Items from a dataset:

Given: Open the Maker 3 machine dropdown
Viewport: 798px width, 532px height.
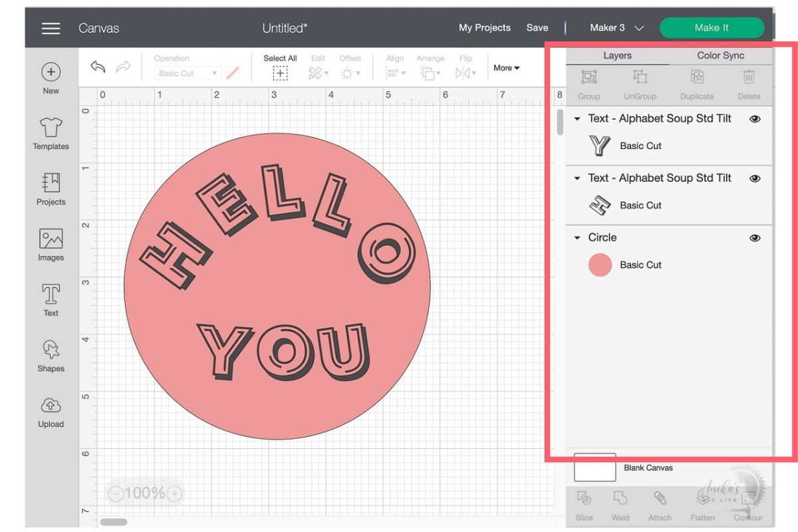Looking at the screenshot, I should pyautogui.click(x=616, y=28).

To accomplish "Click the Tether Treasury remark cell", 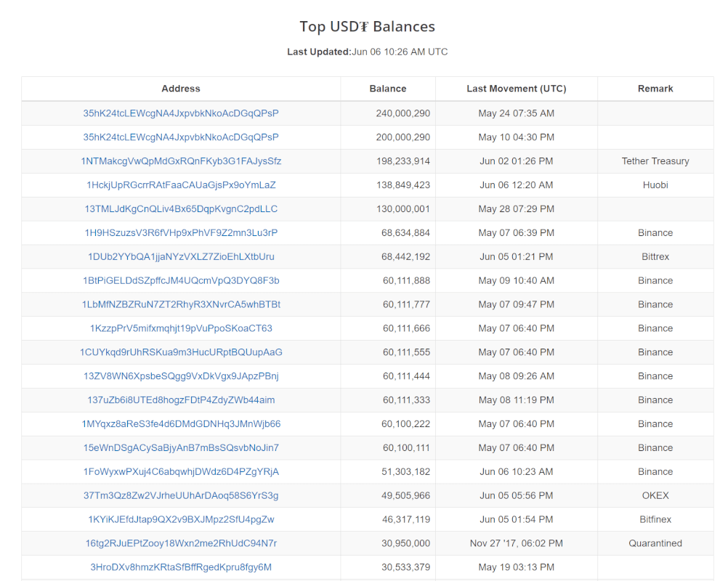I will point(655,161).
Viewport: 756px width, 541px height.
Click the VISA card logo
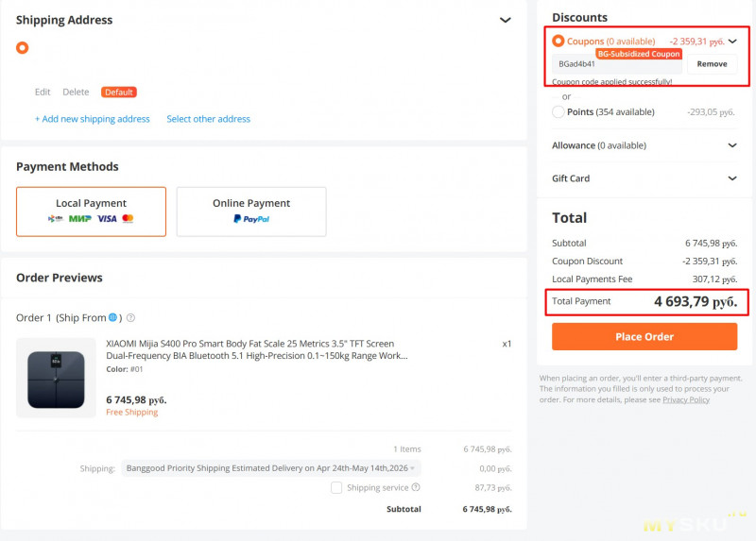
...
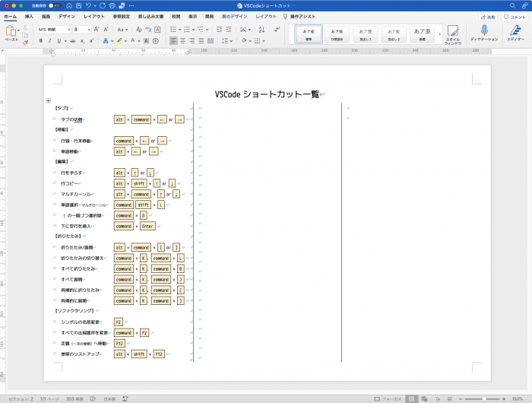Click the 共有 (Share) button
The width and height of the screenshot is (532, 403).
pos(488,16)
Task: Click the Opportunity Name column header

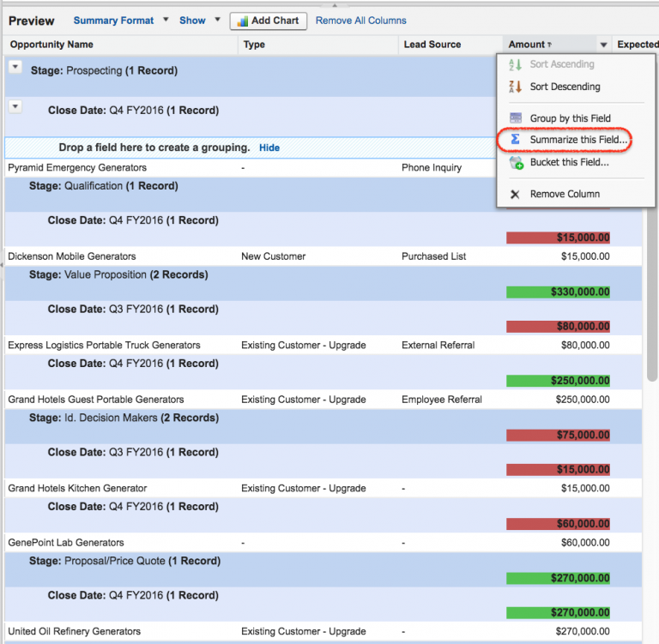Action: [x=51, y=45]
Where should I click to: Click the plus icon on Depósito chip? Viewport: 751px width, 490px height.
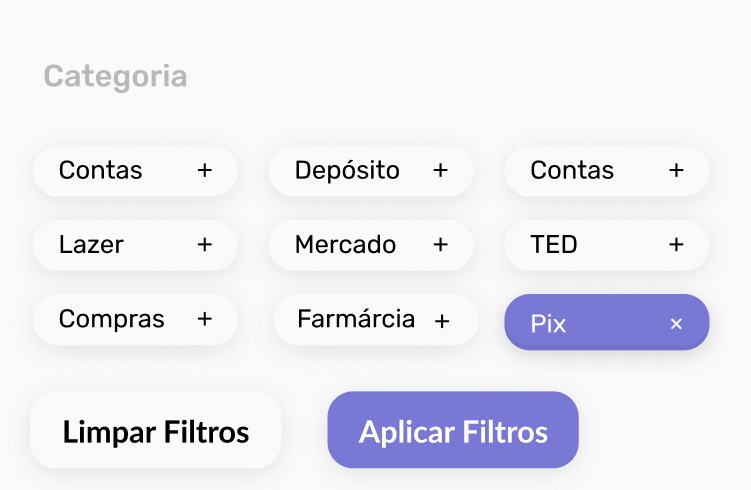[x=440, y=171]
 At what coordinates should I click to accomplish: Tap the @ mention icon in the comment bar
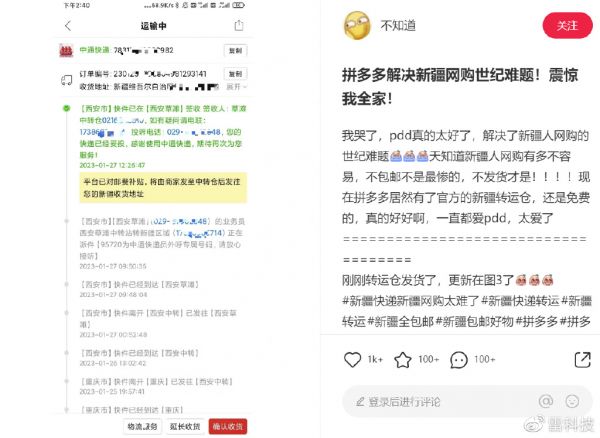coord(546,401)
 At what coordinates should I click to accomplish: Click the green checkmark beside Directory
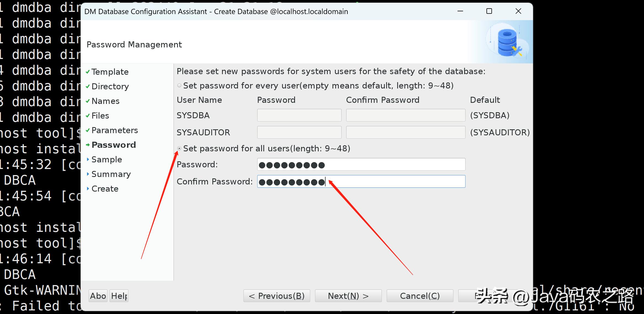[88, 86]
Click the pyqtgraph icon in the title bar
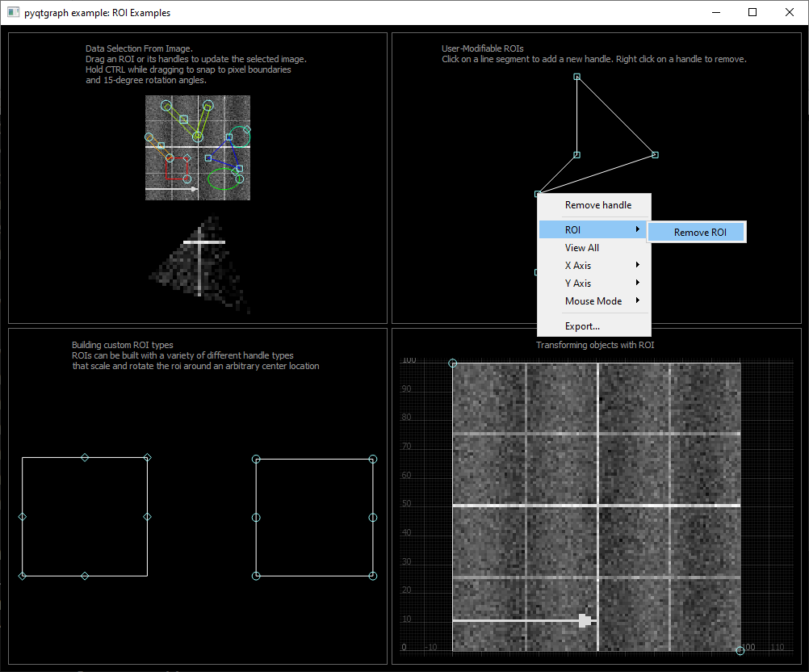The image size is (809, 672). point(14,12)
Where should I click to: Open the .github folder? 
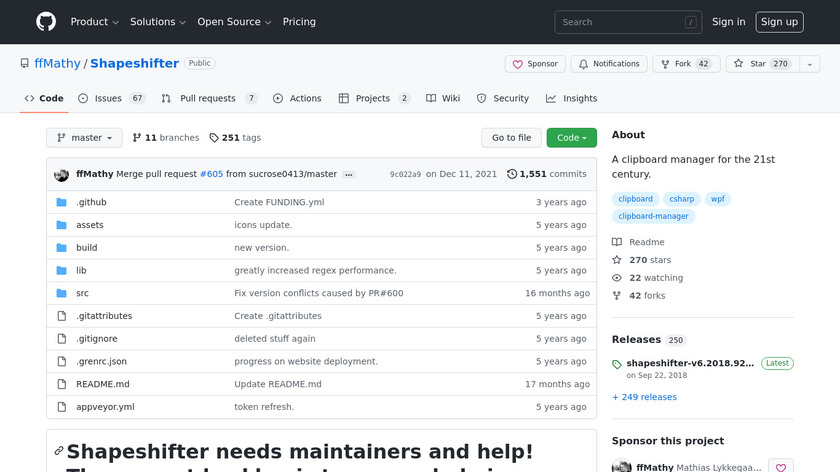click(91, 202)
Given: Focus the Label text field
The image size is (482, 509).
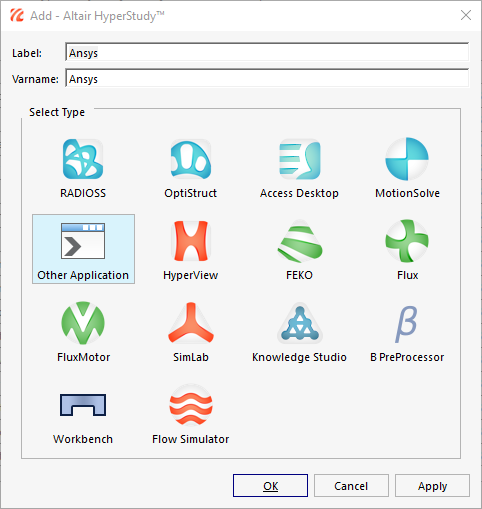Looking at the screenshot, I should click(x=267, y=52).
* * *
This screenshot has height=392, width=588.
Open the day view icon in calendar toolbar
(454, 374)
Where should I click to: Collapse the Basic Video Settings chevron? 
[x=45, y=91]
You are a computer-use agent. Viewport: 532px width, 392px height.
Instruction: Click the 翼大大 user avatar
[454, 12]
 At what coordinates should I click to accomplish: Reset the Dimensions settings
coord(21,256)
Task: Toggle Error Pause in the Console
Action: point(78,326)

Exercise:
Could you return the lines in the entries above that contain "Given"?

Result of this exercise:
Given: Open the Maker 3 machine dropdown
Given: Focus the Label text field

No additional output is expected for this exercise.